(Beginning of Records for this task)

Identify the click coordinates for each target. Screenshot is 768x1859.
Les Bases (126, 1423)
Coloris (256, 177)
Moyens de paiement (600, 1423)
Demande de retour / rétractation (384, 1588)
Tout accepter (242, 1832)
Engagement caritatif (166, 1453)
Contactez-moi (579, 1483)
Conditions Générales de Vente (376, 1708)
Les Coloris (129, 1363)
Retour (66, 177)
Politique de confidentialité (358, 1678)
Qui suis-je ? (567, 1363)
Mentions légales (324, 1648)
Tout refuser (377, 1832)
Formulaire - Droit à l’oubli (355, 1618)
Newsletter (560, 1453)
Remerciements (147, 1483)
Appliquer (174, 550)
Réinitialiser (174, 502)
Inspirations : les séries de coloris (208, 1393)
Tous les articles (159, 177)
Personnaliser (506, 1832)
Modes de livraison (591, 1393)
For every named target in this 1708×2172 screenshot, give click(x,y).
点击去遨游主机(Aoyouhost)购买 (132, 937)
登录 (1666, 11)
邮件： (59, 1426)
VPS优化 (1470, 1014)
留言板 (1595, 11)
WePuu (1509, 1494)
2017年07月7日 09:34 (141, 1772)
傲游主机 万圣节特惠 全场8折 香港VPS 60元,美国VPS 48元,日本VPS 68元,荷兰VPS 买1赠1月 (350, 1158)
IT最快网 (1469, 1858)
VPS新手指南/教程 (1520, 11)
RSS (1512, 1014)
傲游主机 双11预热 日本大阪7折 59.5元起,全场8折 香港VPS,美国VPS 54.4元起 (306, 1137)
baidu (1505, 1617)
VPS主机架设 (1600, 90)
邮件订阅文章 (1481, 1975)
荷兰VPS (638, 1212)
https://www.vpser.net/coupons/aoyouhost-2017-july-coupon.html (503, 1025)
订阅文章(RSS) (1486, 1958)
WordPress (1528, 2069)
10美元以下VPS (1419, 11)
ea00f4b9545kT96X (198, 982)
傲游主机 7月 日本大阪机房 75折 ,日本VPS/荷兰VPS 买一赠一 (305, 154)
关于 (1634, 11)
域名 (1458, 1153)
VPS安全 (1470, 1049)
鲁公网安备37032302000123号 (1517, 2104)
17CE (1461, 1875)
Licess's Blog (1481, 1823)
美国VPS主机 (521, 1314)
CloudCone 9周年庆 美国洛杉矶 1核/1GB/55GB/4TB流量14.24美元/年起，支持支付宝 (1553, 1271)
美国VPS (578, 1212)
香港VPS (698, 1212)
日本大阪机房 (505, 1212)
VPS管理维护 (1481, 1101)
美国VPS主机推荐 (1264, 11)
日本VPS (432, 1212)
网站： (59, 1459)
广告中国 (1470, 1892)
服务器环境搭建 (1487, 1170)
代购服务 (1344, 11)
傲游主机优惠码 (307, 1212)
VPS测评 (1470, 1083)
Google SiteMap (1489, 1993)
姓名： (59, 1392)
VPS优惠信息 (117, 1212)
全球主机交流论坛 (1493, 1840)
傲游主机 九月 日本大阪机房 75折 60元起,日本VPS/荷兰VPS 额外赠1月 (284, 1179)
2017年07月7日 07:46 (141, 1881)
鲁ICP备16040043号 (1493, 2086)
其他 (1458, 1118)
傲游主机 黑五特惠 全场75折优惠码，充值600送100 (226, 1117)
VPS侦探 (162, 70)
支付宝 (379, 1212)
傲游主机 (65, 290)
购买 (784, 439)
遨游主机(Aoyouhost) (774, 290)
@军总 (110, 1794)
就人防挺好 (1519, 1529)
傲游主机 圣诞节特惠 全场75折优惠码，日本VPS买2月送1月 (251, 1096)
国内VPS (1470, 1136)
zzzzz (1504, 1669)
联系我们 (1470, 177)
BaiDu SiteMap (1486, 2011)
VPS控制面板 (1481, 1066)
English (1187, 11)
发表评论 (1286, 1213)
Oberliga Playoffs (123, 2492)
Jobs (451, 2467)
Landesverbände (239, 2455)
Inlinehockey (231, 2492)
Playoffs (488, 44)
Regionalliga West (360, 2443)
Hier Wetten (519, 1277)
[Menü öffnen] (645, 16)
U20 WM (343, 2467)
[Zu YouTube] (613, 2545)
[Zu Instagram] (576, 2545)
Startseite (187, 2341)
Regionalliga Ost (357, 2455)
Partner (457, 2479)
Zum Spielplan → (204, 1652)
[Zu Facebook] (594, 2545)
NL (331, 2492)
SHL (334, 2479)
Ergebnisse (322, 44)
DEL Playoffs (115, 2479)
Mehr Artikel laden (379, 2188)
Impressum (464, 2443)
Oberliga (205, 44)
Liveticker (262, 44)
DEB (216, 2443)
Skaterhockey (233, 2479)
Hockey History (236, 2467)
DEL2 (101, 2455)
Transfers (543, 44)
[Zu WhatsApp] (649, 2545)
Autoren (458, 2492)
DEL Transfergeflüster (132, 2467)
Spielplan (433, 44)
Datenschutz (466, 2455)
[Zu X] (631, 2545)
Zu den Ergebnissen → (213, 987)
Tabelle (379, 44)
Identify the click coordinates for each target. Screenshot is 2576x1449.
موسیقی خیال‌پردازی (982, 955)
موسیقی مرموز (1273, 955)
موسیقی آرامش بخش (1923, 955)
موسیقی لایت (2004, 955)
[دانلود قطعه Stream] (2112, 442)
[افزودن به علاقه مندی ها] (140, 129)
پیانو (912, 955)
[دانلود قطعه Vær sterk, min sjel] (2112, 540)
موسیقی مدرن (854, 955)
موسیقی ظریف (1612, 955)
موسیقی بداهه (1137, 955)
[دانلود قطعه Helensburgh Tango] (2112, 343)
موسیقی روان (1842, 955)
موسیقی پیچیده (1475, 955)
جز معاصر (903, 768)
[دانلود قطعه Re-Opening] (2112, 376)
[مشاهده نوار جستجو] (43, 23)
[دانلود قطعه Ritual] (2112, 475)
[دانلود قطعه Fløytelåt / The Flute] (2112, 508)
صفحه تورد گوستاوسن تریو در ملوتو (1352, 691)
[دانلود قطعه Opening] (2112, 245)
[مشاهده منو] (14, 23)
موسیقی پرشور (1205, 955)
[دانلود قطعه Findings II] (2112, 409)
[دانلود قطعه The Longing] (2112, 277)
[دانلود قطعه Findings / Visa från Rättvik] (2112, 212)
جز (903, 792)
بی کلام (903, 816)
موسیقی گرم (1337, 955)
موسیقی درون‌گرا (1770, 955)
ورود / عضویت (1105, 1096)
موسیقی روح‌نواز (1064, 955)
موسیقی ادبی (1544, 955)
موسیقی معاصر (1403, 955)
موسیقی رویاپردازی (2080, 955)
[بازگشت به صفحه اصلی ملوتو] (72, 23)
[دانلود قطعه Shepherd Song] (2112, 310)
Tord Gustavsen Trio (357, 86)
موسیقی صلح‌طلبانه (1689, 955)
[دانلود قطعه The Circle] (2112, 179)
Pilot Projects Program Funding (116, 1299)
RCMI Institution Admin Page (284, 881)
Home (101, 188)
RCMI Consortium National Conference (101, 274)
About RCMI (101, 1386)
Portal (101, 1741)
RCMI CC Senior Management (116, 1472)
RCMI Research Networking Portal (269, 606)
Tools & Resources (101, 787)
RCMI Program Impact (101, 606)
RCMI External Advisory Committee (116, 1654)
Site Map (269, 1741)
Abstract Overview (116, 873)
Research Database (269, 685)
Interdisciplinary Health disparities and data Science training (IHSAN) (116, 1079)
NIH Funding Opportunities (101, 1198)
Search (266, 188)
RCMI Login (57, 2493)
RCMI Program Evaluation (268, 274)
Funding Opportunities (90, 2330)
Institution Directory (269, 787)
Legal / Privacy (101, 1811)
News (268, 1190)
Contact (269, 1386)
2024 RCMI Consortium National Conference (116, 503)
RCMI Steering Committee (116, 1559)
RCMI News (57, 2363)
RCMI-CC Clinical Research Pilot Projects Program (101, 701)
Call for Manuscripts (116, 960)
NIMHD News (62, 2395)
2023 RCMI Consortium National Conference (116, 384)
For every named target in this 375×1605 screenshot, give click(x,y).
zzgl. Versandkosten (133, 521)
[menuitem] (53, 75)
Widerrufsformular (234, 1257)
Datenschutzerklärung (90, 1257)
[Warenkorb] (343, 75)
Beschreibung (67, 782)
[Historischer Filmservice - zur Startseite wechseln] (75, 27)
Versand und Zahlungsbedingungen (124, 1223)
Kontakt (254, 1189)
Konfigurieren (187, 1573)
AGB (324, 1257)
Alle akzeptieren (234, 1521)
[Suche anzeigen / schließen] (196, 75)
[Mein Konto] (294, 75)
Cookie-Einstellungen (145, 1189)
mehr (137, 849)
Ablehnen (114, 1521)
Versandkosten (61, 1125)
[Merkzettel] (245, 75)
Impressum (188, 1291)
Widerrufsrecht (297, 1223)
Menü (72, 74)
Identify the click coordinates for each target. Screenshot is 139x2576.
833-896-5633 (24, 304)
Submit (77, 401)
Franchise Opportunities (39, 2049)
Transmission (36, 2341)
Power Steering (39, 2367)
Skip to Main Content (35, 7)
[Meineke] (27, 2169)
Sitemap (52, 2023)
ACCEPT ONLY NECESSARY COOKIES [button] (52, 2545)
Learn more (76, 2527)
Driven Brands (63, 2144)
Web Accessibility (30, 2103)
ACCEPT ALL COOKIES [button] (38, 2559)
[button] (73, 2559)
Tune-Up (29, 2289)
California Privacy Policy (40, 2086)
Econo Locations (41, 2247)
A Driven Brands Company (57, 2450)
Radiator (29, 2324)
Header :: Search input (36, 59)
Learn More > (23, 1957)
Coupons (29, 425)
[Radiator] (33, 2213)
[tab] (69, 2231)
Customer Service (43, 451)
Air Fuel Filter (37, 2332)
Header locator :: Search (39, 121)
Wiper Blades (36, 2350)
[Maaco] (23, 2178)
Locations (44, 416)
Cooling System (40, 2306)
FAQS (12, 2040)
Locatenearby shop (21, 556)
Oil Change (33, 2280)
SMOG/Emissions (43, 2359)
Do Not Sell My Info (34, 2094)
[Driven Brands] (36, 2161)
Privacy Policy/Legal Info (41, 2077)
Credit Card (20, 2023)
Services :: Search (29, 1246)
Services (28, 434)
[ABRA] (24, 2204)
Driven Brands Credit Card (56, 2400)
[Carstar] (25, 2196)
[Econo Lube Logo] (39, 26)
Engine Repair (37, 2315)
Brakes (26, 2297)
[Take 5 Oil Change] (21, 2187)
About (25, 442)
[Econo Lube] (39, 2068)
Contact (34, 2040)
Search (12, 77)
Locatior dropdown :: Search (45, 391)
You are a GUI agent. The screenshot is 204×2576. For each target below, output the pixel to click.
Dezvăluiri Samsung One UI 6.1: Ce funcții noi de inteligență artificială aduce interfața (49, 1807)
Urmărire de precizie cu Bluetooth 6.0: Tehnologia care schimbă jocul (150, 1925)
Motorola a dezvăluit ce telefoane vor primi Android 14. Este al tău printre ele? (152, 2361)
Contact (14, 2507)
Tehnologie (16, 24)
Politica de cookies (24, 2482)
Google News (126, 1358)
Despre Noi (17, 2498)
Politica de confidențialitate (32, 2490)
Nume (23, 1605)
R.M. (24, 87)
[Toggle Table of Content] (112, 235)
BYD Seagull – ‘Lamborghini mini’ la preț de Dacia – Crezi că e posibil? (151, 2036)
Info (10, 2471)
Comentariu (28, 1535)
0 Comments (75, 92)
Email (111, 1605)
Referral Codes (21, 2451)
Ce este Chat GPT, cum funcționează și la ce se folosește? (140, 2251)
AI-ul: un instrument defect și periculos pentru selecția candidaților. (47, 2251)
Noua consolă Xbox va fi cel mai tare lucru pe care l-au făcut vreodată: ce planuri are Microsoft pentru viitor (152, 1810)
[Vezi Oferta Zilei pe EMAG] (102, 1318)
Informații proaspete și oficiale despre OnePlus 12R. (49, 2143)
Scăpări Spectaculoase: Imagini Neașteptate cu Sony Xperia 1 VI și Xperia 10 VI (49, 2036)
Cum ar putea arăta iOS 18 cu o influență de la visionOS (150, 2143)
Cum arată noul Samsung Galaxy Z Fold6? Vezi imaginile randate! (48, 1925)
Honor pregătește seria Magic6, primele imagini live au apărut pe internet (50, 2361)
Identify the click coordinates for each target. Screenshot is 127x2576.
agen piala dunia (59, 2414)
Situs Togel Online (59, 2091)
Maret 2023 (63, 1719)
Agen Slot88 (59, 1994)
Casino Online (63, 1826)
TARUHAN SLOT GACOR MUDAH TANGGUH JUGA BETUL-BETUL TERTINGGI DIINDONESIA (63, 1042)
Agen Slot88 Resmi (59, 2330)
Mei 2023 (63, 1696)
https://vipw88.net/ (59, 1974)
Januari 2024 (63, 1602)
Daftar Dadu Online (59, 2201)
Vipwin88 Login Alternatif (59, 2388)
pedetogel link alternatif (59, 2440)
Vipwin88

(End of Records for this task)

- [Work required]: Could you restate, word for word, the lines above from the one with "Kontakt (254, 1189)" to the one with "Learn more (76, 2527)", both included?

- [Solution to this problem]:
Kontakt (254, 1189)
Konfigurieren (187, 1573)
AGB (324, 1257)
Alle akzeptieren (234, 1521)
[Suche anzeigen / schließen] (196, 75)
[Mein Konto] (294, 75)
Cookie-Einstellungen (145, 1189)
mehr (137, 849)
Ablehnen (114, 1521)
Versandkosten (61, 1125)
[Merkzettel] (245, 75)
Impressum (188, 1291)
Widerrufsrecht (297, 1223)
Menü (72, 74)
Identify the click coordinates for each target. Screenshot is 139x2576.
833-896-5633 (24, 304)
Submit (77, 401)
Franchise Opportunities (39, 2049)
Transmission (36, 2341)
Power Steering (39, 2367)
Skip to Main Content (35, 7)
[Meineke] (27, 2169)
Sitemap (52, 2023)
ACCEPT ONLY NECESSARY COOKIES [button] (52, 2545)
Learn more (76, 2527)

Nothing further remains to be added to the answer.